Let me emphasize here that I am describing the experience of Italians from about the end of the Second World War to the late 1960s. I am not directly familiar with the experience of people from other parts of Europe who also came to Canada but it is fair to assume they encountered similar situations. Thanks to all their hard work, sacrifices, abilities, and knowledge, Canada today enjoys a strong economy. Those millions of poorly educated, non-English-speaking immigrants laid a solid economic foundation for Canada, which in turn funded all the benefits we enjoy today through our social welfare and health care systems.
Those early immigrants came to Canada asking nothing of the government.

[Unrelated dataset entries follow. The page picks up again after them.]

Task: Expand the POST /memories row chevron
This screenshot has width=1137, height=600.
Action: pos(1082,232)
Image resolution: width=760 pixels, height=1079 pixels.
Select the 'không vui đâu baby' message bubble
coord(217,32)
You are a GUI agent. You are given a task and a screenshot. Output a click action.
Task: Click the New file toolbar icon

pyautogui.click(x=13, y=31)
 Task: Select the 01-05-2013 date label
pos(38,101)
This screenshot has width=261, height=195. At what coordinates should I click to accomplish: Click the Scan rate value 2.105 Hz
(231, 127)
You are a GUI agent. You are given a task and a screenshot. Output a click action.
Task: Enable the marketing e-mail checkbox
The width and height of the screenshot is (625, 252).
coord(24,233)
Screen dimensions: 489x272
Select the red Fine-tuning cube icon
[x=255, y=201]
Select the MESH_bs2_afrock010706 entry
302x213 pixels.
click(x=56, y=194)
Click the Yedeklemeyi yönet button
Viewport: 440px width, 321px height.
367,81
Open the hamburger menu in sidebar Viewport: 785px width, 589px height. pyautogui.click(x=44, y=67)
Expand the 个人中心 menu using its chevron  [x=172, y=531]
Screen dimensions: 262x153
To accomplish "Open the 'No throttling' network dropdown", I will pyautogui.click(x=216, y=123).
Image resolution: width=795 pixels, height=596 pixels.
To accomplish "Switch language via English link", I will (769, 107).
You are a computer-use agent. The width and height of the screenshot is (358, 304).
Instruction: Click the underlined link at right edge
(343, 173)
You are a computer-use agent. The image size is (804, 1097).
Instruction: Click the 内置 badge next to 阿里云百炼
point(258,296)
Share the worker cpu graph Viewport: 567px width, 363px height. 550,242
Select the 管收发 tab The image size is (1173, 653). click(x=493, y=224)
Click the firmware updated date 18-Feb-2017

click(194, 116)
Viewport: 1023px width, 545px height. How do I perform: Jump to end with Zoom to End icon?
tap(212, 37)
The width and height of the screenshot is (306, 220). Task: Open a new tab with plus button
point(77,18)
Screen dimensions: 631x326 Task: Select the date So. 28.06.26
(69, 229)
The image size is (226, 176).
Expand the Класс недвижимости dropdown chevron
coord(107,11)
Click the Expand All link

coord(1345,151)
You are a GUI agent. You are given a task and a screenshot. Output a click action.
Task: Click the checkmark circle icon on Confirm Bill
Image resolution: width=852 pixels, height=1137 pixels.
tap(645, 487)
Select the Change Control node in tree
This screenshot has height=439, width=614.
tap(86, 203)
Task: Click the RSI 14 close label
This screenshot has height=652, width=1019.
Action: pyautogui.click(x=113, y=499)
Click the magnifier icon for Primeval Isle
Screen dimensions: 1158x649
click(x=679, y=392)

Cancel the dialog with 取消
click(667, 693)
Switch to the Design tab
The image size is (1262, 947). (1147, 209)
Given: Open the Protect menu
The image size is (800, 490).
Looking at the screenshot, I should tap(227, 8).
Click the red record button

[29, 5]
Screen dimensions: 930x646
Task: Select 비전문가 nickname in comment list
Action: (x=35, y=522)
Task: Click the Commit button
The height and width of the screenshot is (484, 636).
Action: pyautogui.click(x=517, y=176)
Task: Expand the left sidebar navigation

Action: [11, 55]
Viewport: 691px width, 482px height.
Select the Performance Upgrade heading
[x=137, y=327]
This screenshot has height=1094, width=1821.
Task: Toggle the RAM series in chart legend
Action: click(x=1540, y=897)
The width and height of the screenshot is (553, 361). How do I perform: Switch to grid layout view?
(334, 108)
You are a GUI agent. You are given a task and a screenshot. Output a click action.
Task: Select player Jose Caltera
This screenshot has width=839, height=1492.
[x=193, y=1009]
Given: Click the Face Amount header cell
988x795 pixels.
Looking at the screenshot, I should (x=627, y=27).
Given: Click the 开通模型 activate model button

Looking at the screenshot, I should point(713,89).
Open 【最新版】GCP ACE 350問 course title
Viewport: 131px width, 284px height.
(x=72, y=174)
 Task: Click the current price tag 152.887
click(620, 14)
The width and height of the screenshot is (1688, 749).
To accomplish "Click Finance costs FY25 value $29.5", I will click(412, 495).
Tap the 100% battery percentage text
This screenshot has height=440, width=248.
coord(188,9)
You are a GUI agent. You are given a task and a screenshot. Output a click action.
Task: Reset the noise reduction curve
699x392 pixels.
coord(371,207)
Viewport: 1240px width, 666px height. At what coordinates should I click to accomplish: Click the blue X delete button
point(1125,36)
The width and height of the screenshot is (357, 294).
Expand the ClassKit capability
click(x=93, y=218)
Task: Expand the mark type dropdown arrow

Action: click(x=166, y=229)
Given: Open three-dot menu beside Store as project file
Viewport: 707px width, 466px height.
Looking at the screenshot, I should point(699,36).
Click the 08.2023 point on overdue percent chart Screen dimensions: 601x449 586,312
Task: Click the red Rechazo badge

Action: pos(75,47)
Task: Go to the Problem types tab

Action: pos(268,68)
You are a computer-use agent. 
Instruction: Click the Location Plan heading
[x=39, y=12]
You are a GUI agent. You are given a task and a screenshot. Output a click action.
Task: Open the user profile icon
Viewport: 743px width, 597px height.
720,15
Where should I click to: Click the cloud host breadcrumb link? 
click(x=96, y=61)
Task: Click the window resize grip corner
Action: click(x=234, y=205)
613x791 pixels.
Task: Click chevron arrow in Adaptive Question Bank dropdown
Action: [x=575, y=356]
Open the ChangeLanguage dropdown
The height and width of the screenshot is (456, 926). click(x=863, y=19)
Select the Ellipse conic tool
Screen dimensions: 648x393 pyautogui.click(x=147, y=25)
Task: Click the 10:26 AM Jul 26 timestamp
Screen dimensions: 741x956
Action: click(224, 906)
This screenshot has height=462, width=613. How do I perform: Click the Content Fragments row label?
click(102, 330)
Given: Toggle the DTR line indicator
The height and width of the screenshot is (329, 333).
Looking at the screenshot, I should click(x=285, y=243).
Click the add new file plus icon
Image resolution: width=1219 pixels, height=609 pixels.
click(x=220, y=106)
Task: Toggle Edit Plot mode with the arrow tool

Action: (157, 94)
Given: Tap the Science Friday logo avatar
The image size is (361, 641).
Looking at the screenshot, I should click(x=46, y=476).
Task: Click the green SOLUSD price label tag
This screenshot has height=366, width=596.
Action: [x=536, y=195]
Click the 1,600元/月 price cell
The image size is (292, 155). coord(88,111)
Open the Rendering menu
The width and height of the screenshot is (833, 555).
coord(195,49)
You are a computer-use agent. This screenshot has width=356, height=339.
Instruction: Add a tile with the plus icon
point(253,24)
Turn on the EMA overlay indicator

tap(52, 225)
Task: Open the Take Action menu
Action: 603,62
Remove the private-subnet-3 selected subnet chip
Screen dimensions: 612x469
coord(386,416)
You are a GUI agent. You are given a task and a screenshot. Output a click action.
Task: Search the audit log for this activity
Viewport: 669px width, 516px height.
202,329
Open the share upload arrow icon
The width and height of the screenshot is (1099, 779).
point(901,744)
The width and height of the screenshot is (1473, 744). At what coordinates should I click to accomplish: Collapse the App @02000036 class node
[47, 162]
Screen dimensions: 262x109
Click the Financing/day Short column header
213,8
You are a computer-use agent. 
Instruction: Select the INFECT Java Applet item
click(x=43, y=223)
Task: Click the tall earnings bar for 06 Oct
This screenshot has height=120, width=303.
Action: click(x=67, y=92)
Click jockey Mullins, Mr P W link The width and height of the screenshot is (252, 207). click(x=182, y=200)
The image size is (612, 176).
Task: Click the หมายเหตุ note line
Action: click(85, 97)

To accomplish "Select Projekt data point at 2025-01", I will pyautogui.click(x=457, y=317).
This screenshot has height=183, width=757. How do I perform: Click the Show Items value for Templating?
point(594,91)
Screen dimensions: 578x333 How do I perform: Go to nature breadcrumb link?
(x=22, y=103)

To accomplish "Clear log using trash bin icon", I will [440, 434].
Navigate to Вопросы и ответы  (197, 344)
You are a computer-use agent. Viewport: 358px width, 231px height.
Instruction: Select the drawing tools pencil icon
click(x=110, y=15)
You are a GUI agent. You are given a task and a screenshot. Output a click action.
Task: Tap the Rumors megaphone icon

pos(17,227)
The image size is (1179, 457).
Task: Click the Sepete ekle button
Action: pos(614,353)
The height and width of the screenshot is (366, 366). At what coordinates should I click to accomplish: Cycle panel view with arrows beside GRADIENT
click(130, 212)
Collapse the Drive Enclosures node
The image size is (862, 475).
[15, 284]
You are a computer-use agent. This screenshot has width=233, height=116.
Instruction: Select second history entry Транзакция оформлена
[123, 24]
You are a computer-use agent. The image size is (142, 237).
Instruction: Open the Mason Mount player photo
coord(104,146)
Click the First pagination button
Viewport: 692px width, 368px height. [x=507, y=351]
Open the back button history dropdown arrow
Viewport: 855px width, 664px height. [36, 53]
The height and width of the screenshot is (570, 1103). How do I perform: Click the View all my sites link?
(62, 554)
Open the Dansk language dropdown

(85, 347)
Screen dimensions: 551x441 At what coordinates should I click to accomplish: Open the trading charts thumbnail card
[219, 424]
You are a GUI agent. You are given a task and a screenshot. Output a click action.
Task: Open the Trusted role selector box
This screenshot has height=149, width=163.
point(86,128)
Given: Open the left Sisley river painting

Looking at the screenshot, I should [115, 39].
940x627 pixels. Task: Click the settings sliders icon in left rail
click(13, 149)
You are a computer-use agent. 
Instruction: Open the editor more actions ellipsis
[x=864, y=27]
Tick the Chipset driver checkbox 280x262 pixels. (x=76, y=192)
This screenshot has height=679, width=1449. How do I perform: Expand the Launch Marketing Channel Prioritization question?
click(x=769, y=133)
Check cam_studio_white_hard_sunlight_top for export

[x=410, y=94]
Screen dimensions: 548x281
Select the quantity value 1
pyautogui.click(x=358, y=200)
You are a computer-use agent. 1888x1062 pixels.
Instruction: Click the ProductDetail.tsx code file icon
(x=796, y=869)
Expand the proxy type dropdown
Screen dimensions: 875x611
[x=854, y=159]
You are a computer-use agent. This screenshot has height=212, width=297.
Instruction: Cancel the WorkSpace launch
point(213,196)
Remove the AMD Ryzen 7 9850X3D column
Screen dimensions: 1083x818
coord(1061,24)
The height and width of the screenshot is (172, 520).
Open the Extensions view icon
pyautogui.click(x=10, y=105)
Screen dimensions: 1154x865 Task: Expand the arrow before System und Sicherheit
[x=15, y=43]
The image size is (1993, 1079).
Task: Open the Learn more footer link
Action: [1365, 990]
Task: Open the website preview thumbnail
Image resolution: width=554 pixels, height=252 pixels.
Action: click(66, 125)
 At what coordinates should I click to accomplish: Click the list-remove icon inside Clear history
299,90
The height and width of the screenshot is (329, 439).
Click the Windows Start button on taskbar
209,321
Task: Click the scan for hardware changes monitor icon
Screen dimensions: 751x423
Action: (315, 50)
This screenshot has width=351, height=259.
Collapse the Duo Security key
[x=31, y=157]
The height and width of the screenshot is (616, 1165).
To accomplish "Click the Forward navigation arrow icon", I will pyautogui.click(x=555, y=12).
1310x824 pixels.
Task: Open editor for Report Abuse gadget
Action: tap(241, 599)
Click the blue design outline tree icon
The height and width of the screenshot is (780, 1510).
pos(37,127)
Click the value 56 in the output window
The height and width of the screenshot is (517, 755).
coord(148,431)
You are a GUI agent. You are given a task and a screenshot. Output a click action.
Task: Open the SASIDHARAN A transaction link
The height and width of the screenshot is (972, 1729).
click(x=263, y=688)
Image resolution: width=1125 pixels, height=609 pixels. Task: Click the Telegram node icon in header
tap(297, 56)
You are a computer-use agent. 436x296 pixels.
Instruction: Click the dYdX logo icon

They paid for their own health care and their own homes. Public housing was unknown at the time. Yet they were grateful to Canada for the opportunity they were granted to make a new and better life here, and they remain so today.
Many of the older immigrants may resent more recent waves of immigrants when they complain they have it tough. Newcomers to Canada these days can often find public housing and they have access to one of the best socialized medical systems in the world. The only complaint from some is that they have to be three months in the country before they qualify. They are also protected from open discrimination by new human rights legislation that is strictly enforced, and they are shielded from abuse in the workplace by labour laws backed by stiff fines for violations. Each wave of immigrants should thank those who came before them for blazing the trail. None of the improvements they enjoy happened by accident.
I point this out simply to illustrate how far Canada and Ontario have progressed in what really has been a short period of time. It took only a generation or two to secure social justice and benefits for all. It reinforces for me the belief that this great country is one of the best, if not the best in the world.